16. Entire Agreement. These Terms and the applicable Order Form(s), along with any additional documents detailed in the Order Form, constitute the entire agreement between the Parties regarding the provision of the XR Platform services and supersedes all prior and contemporaneous negotiations, proposals, understandings, agreements and other communications, whether oral or written. Any terms and conditions provided in any subsequent purchase order, invoice, or similar relating to the subject matter of the Order Form or these Terms are expressly rejected and do not supersede or supplement these Terms in any way. No provision of these Terms may be modified, waived or amended except by a written instrument duly executed by each of the Parties hereto. In the event of any conflict or inconsistency between these Terms and an applicable Order Form with respect to the services hereunder, the Order Form shall control.

17. Force Majeure. Neither Party shall be liable for any loss or damage, delay in performance, or non-performance caused by any force majeure event, including but not limited to natural disaster, pandemic, terrorism, fire, explosion, power blackout, earthquake, flood, the elements, strike or labor dispute (except where such strike or dispute is by such Party’s own employees), embargo, acts of civil or military authority, war, acts or omissions of carriers or suppliers, acts of regulatory or governmental agencies, actions or decrees of governmental bodies other causes beyond such Party’s reasonable control. However, the Party experiencing a force majeure event shall take all reasonable steps to remedy or abate such event. Notwithstanding the foregoing, in no event shall Customer’s obligations to pay for Services actually rendered be excused as a result of a force majeure event.

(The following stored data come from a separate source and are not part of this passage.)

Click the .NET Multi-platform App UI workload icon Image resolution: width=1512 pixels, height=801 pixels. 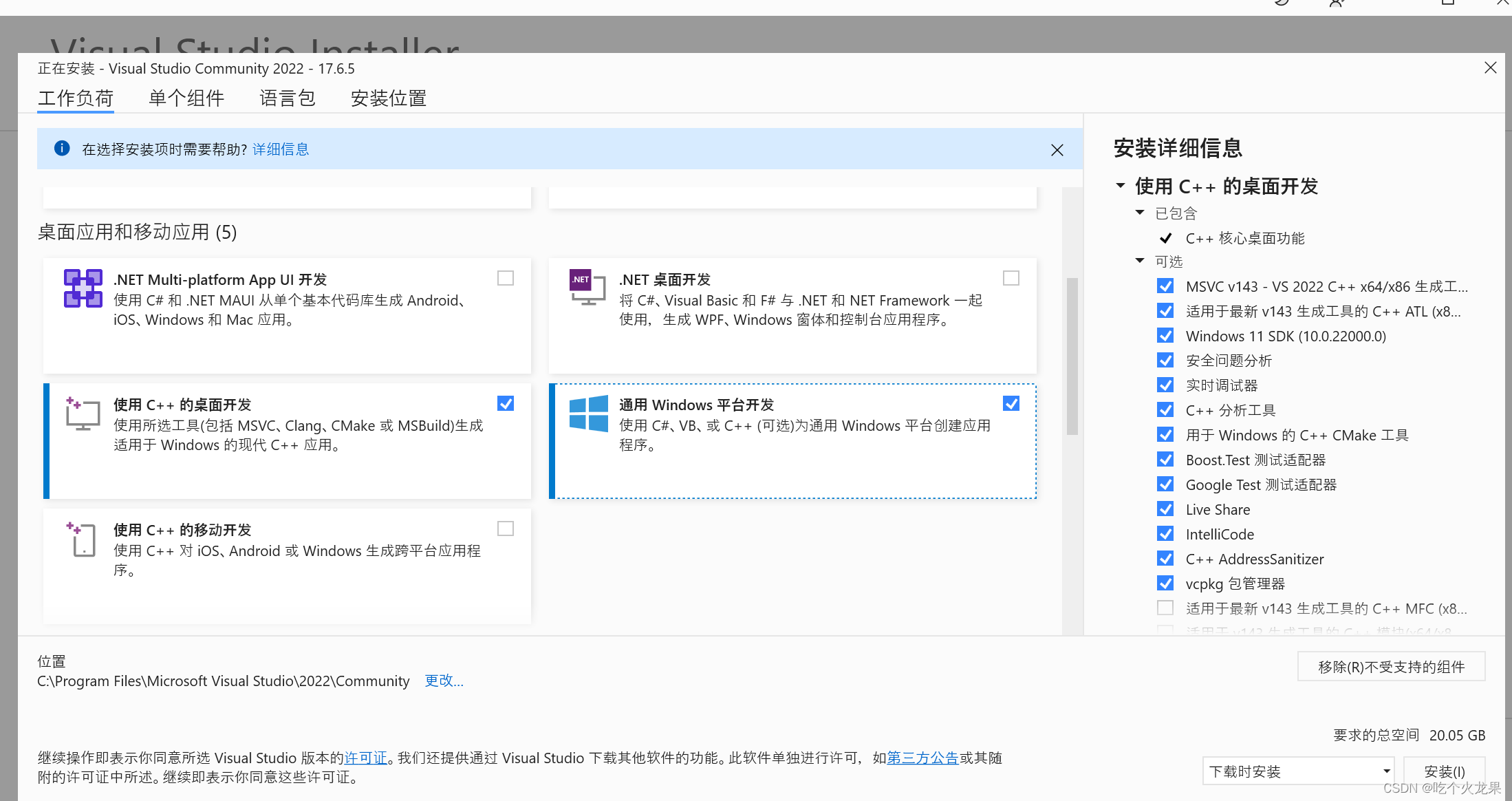click(83, 288)
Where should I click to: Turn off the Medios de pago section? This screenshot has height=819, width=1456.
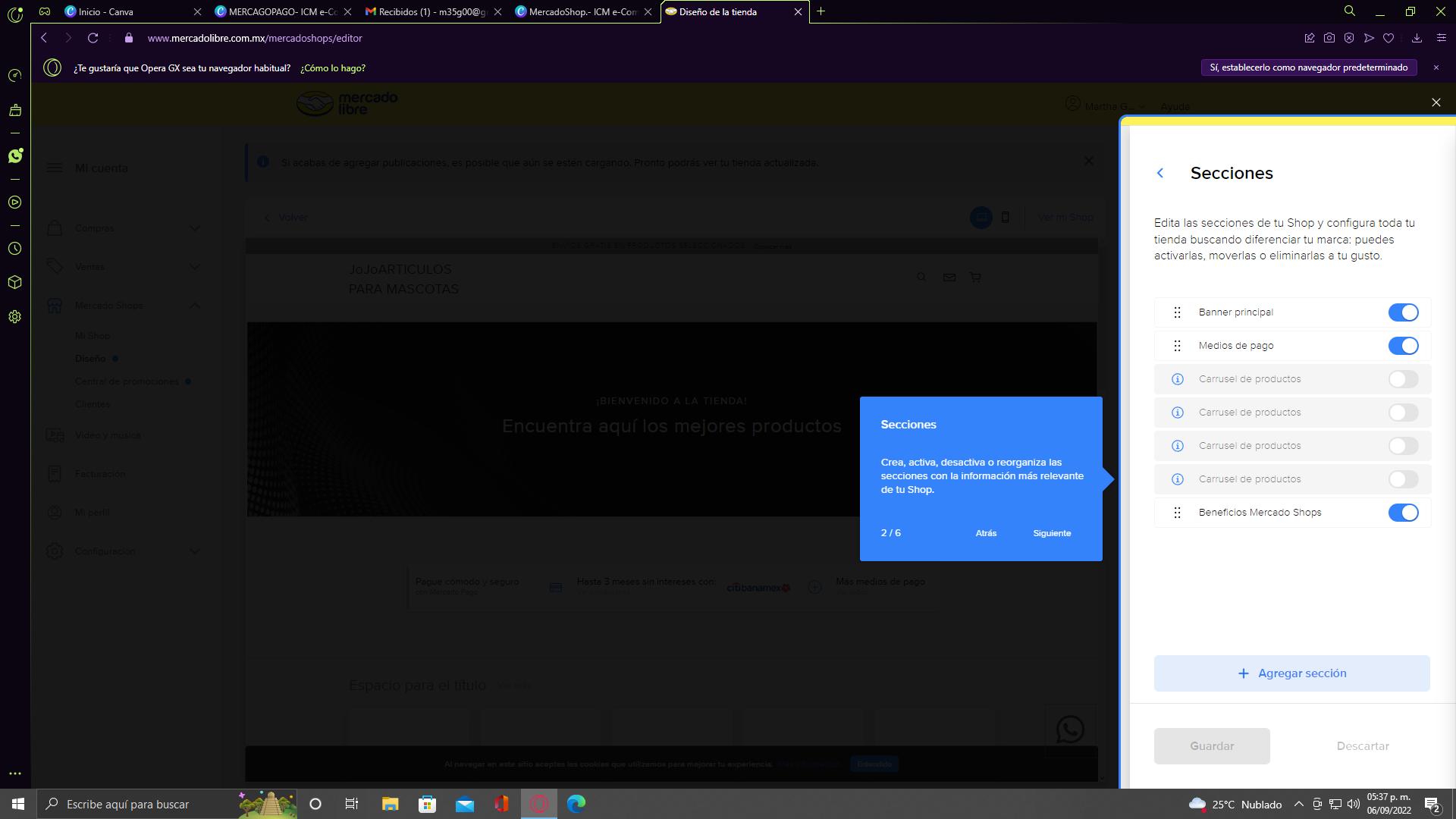click(x=1402, y=346)
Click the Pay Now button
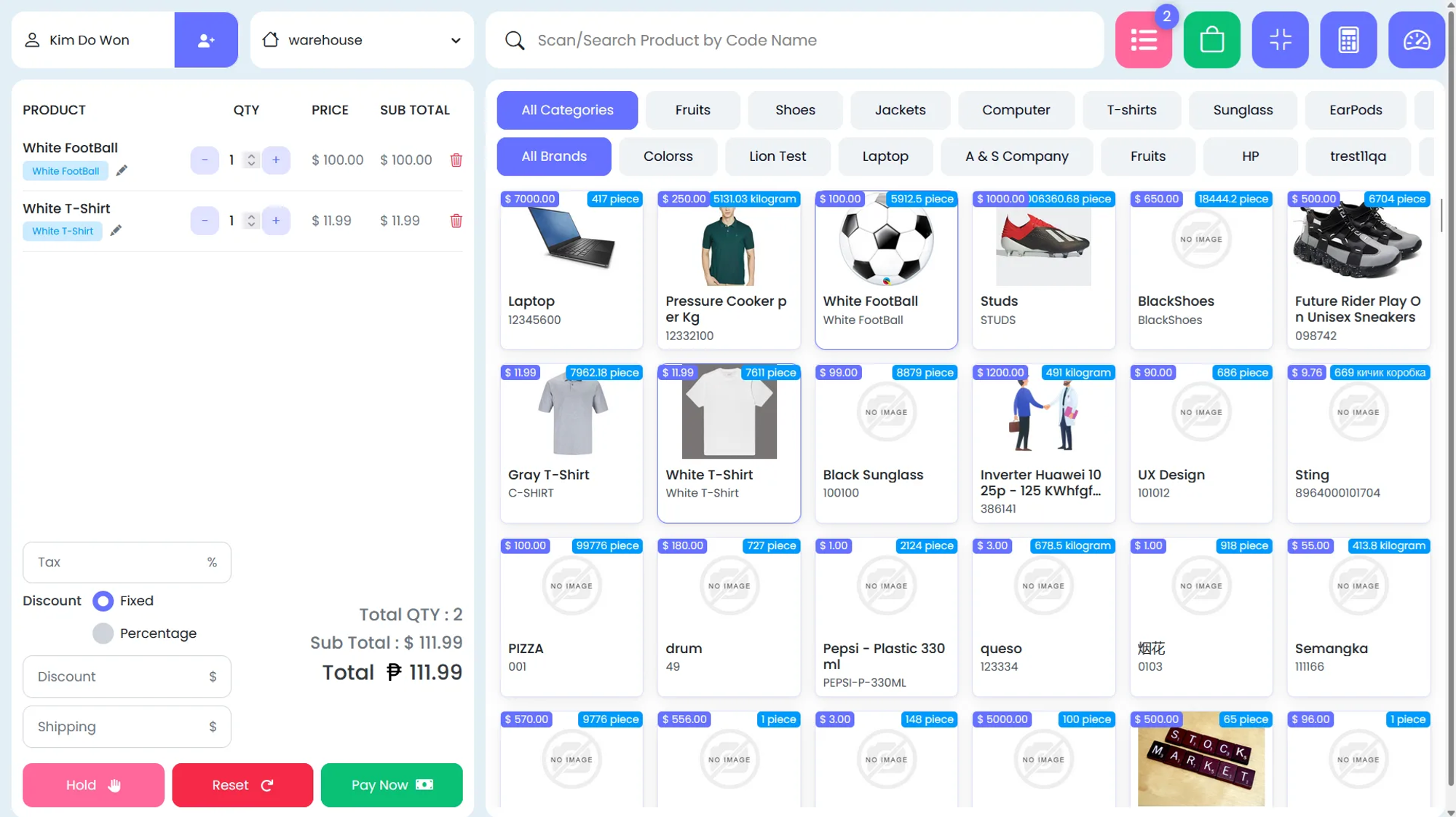Screen dimensions: 1456x817 click(x=392, y=785)

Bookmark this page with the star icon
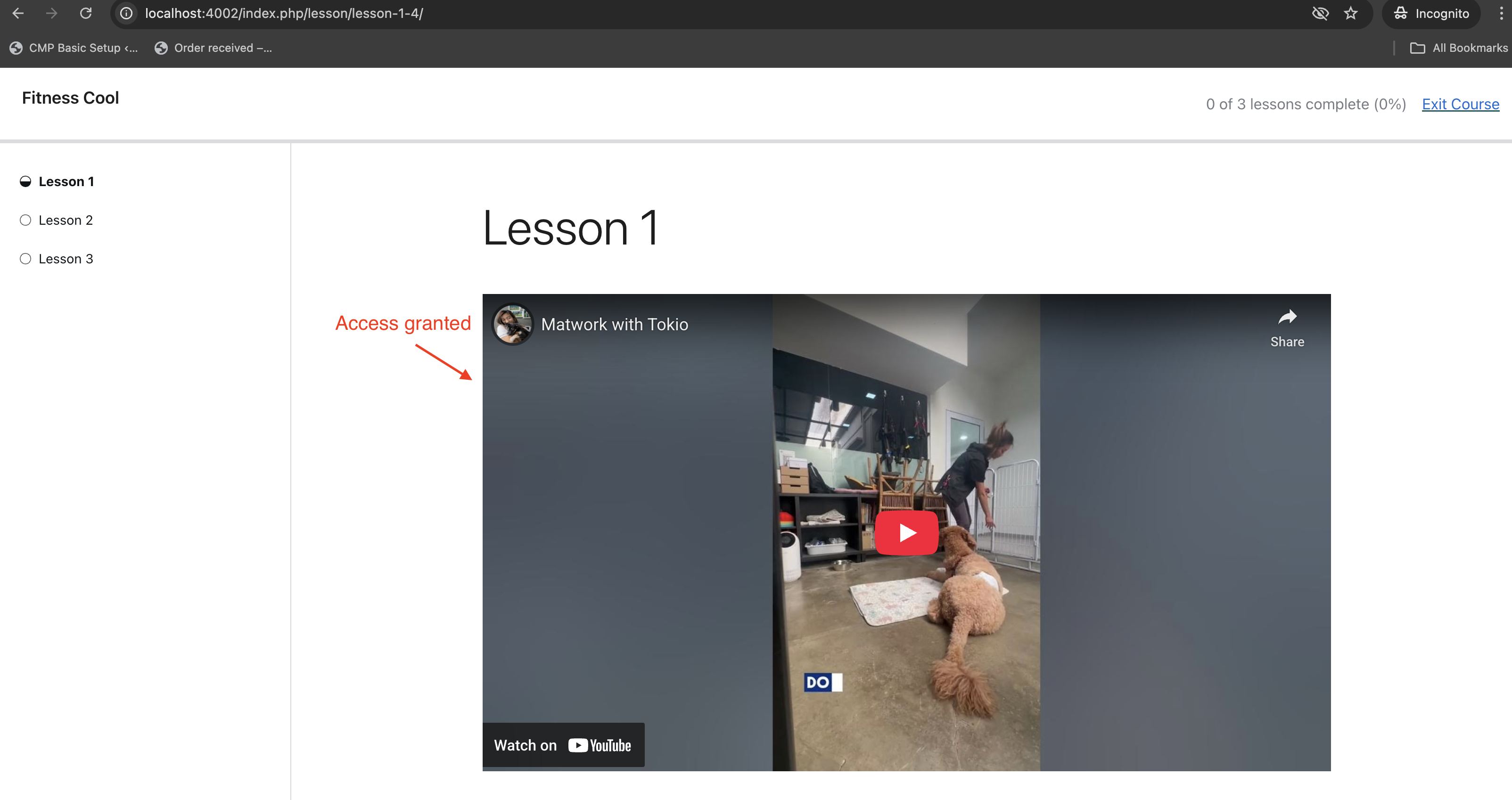pyautogui.click(x=1351, y=13)
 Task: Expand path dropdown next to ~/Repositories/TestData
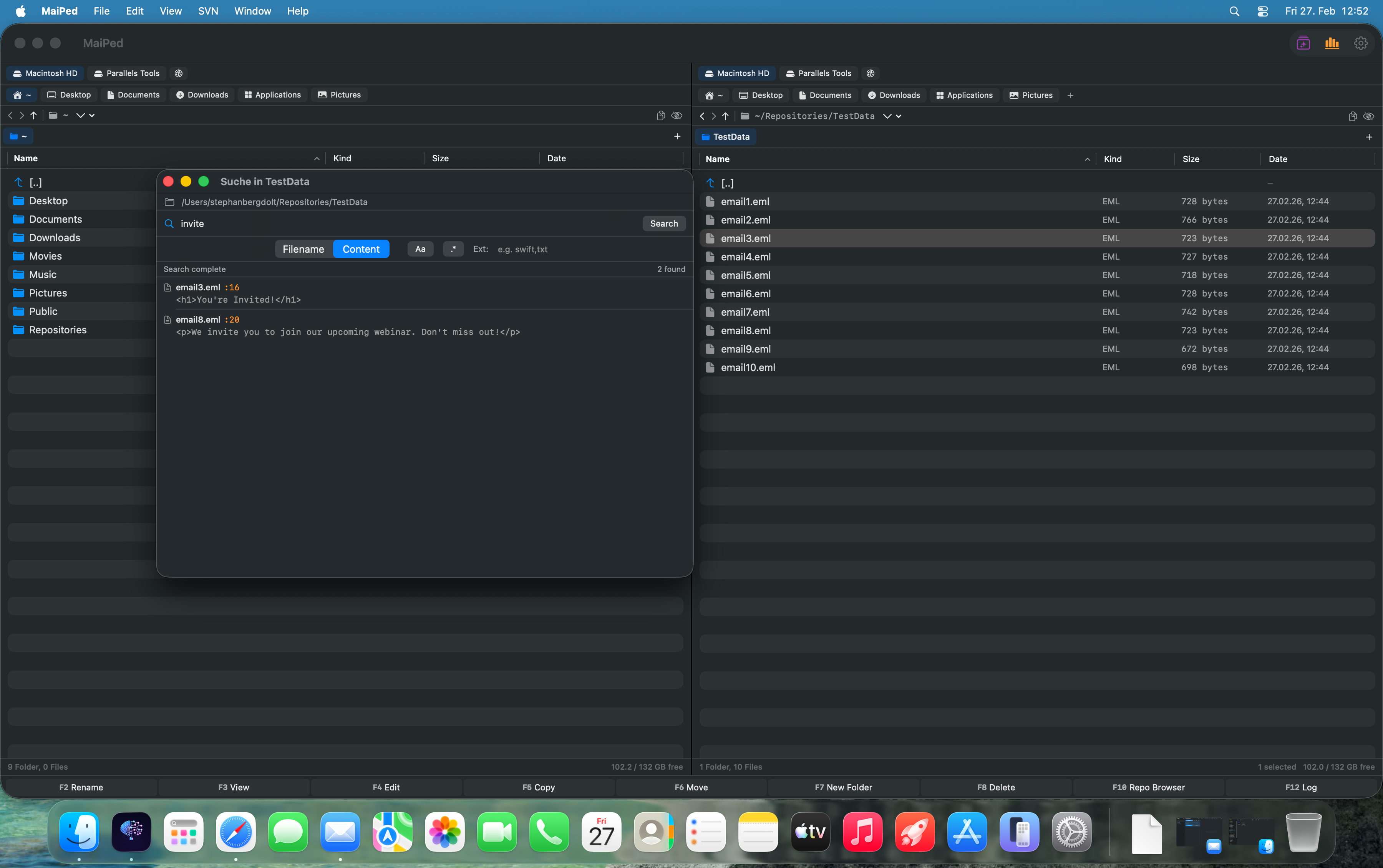click(x=887, y=116)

18. General Provisions. If any provision or provisions of these Terms shall be held to be invalid, illegal or unenforceable, the validity, legality, and enforceability of the remaining provisions shall not in any way be affected or impaired thereby. The rights and obligations of either Party that by their nature would continue beyond the termination or expiration of these Terms and any Order Form, such as confidentiality and intellectual property, shall survive termination or expiration of the Term.

No delay or failure of XR or Customer in exercising any right herein and no partial or single exercise thereof shall be deemed of itself to constitute a waiver of such right or any other rights herein. Any waiver by XR or Customer of any breach of any provision of these Terms shall not operate or be construed as a waiver of any subsequent or other breach.